**ROWS**
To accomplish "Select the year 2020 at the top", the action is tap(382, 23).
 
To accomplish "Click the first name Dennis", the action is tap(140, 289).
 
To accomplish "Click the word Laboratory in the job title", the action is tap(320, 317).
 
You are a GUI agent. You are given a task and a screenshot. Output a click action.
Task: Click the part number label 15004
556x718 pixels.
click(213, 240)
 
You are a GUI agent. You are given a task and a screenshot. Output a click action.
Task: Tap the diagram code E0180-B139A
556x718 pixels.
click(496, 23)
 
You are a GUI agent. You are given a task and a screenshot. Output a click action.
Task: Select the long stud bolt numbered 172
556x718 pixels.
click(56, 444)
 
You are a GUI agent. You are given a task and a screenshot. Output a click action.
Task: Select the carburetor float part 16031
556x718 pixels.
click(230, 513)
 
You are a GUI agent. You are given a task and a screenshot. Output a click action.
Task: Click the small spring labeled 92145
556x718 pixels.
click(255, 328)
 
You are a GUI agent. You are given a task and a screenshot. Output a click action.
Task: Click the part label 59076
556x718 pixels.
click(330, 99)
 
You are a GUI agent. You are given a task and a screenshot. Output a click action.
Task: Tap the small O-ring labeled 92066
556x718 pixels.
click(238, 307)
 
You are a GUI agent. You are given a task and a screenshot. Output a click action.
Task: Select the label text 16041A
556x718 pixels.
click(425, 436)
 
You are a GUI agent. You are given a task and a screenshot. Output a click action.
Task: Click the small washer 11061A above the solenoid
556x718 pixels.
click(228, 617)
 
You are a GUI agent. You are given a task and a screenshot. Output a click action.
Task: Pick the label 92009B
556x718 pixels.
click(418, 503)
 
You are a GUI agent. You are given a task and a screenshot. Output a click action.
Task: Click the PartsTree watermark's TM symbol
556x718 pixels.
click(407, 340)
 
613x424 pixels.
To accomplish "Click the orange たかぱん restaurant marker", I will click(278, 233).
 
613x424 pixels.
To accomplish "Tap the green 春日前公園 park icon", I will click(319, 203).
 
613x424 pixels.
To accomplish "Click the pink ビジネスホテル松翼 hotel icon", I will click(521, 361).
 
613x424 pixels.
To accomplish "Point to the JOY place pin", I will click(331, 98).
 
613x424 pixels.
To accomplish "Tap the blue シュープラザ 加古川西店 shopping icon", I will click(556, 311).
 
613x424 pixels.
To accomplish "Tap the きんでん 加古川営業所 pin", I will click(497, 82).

**TO DO**
Count the lines of the material above that contain the word "Select". Reply with the number alone.

**ANSWER TO THE EXERCISE**
4